Our family is a whole turkey kind of family. We like our white meat and we like our dark meat. I know other out there would just like to stick with the white meat, so they opt for a turkey breast. In order not to exclude those blog readers who are white meat only and to take advantage of a sale, I picked up a couple frozen turkey breasts.
I wanted to try a couple recipes off of Food Network’s website. Guy Fieri’s Foolproof Turkey Breast was one of the ones I wanted to give a go. It’s a bold statement to call anything foolproof. But what can I say Guy Fieri is a bold guy (sorry I could not stop myself with the bad pun…expect more of them!) What make this recipe unique, at least for this guy (me, not Mr. Fieri) is that is includes both a brine and a rub. This is also the first brine I have done that uses molasses.
For the recipe, visit Food Network’s website.
Here are my notes from preparing this turkey breast.
1. The recipe calls for a whole turkey and for you or your butcher to remove the legs and wings. Of course you could just start with a bone-in turkey breast as I did. If a whole turkey is cheaper than why not. You will have the wings and legs for later use.
2. I used all the ingredients as he said, except I was out of onion powder. The sage I used from my garden. It had already been dried. I then just rubbed the leaves in a strainer.

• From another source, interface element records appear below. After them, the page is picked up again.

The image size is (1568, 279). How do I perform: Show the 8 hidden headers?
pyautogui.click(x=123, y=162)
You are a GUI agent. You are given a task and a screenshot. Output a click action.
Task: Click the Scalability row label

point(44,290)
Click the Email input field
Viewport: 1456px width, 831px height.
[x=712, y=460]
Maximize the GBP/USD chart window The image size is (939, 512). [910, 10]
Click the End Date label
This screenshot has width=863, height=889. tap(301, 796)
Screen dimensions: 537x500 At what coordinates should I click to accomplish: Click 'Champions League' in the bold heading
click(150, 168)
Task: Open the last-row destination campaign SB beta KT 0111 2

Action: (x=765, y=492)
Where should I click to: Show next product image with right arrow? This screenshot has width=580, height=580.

3. I realize the brine was going to be more than I need to completely submerge the turkey. So I pour it out of the pot once it had completely cooled. I added the turkey breast and then poured enough brine to cover it. I place the rest of the brine in a plastic bag and placed it in the freezer to use for the next time I want to brine some poultry.
4. Guy calls for the turkey to be in it’s brine for 12 hours. This is where you have to time it right, so you also have to allow the rub to sit on the turkey for 4 hours – for a total of 16 hours inactive time. If you want your turkey ready to go in the oven at 3pm, then you need to start the soak at 11pm, the previous day. Don’t feel stuck to these times. If you need to shorten the time, you can do so by a little, and I don’t think it will make a huge difference. I end up going a little short of the 4 hours for the rub to sit.
5. Guy starts the turkey off at high temperature to brown it and then lower it for evening cooking. He says to flip it over after roasting at 425. I did not think that was necessary. If the breast starts to get too brown you can always tent it with foil. I did not like the idea of trying to flip that thing mid-cooking. Mine turns out perfectly fine, didn’t even need to tent it.
6. Guy says to check the temperature with an instant read thermometer. I used a probe. It just goes right in the bird and you just wait until you hit the right temperature. Then you don’t have to keep opening the door up, losing heat, and making the turkey take longer to cook.
The turkey breast came out moist and flavorful. The brine added flavor to the interior of the meat. The rub didn’t bring as much flavor punch as I would have liked. Next time I would put it directly on the meat, not the skin, since we don’t really eat the skin in our family, but if you do, by all means follow Guy’s instructions. One thing I will tell you it was a lot easier to brine a turkey breast than it is to brine a whole turkey!